LA GRAN TENTACIÓN, Literatura

LA GRAN TENTACIÓN

Cada día se me hacía menos llevadero el pasar ante ella y no tocarla. ¡Estaba tan tentadora! Con esa redondez; con esa piel tan brillante; con lo maciza que se la veía tenía que ser mía.

No podía ser de otra forma, pues aquello me mortificaba desde que la vi por primera vez y eso que aun era muy pequeña como para hacer algo con ella, al menos provechoso.

Mirando su exterior, cual vestimenta a rayas verdes y amarillas, pensaba en su sonrosado - ¿o sería rojo?- interior y me decía, me repetía, un día tras otro: ¡Tiene que ser mía, a esa la tengo que hincar yo el diente! ¡Vaya que sí, que la muerdo! Pues estaba para comérsela. ¡Y de una sola sentada! Sabía, que podía hacerlo.

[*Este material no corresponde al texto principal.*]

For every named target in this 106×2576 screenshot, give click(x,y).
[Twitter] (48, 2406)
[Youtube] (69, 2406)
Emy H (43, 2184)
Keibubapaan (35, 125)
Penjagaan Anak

Aquella noche me decidí y fui a por ella. Tras mirar a uno y otro lado, me aseguré que no había nadie y que desde la casa no me verían. Me acerqué a ella y sin algún rubor la palpé bien su piel, comprobando en aquél embriagador azote lo macizorra que estaba, lo a punto que estaba y me pareció que me decía, que me pedía con anhelo: ¡tómame, tómame!

Así lo hice. Sin ningún miramiento. Acuciado por las ansias de poseerla, la palpé toda su redondez para poder tomarla de la mejor postura posible, para no hacerme daño en la cintura. Tiré de ella hacia mí con decisión y noté su dureza en lo alto de mis piernas.

Colocándomela bien por debajo de mi vientre y toda vez que ya era mía, salí por piernas de allí, no fuera a ser que el señor Mariano me pillase tomando el preciado fruto de su huerto, ya que desde que era bien pequeña yo le veía con el cariño que la cuidaba.

Cuando salí andando de allí, el abultamiento que llevaba bajo el delantal, me oprimía de tal forma el bajo vientre, que se me hacía difícil poder andar, al tiempo que sentía su peso enorme en mis manos, las cuales llevaba con los dedos entrelazados para poder aguantarla y que no se me reventase en el suelo.

Cuando llegué a casa ya no quedaba nadie levantado, todos dormían a pierna suelta, pues algún ronquido que otro se oía.

Coloqué sobre la mesa, eso sí con sumo cuidado, con mucha delicadeza mi preciada prenda, me quité el delantal a rayas verdes y negras y me dirigí con decisión a la cocina.

Volví con el largo cuchillo en mi mano y me senté frente a ella. Sujetándola con mi mano izquierda, le asesté tal tajo en el centro que terminó de abrir sola. Había acertado, estaba madura, apetitosa. Me partí una buena lonja y me dispuse a degustarla.
¡Estaba divina! Como bien pensé, era roja por dentro.